— PROBLEM STATEMENT —
Swap "screenshot" for "screen image" in the lines starting at the one containing "You are a GUI" and ending at the one containing "tap(5, 124)", leaving everything else unchanged. Reproduce only those lines, and omit the pictures.

— INFORMATION SHOWN —
__________

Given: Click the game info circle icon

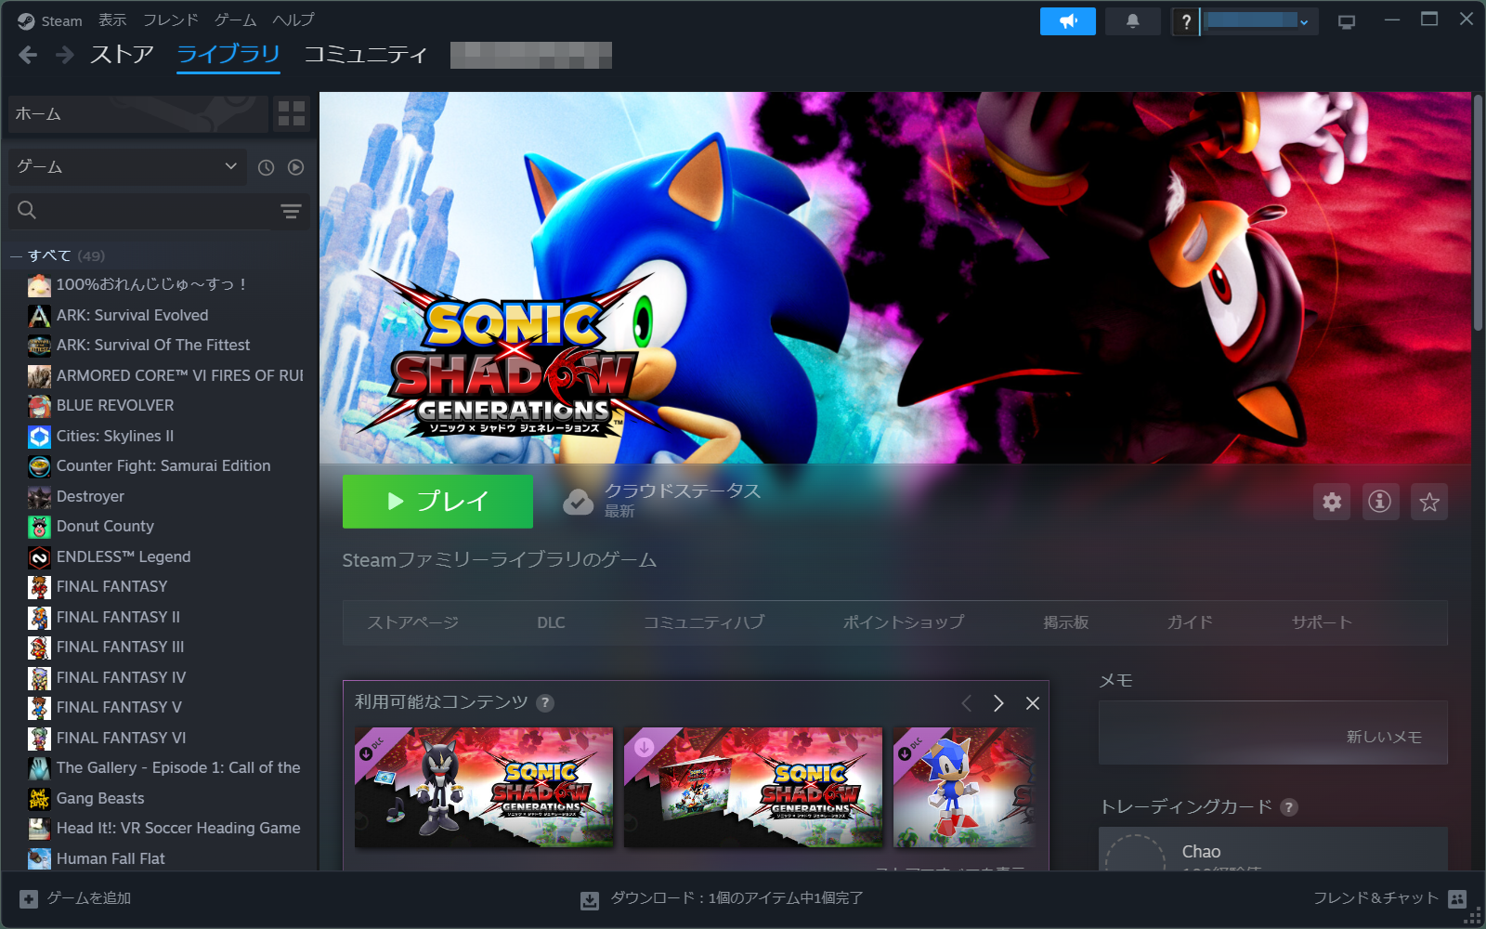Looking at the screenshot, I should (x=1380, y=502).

__________

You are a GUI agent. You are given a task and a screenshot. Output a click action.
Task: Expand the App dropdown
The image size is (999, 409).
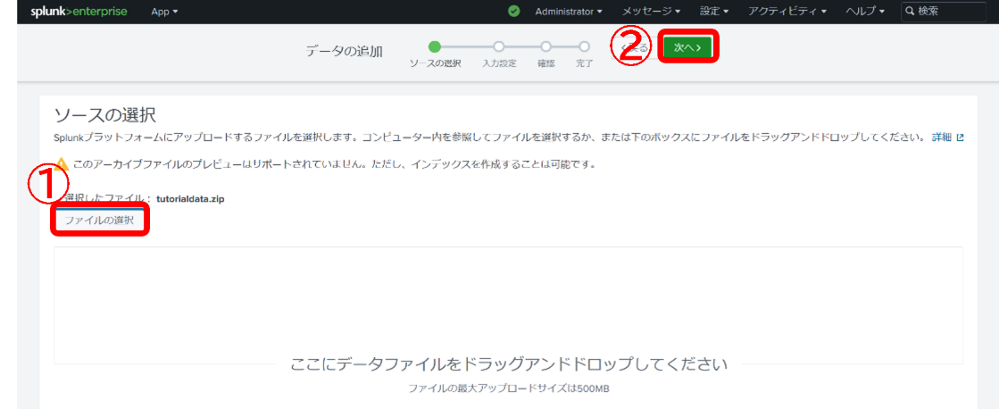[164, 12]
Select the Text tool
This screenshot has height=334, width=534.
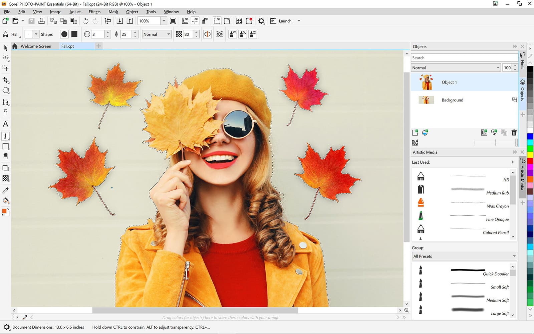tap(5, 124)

__________

— FINAL RESULT —
You are a GUI agent. You are given a task and a screen image. Output a click action.
Task: Expand the App dropdown
The image size is (999, 409).
[164, 12]
Select the Text tool
This screen image has height=334, width=534.
tap(5, 124)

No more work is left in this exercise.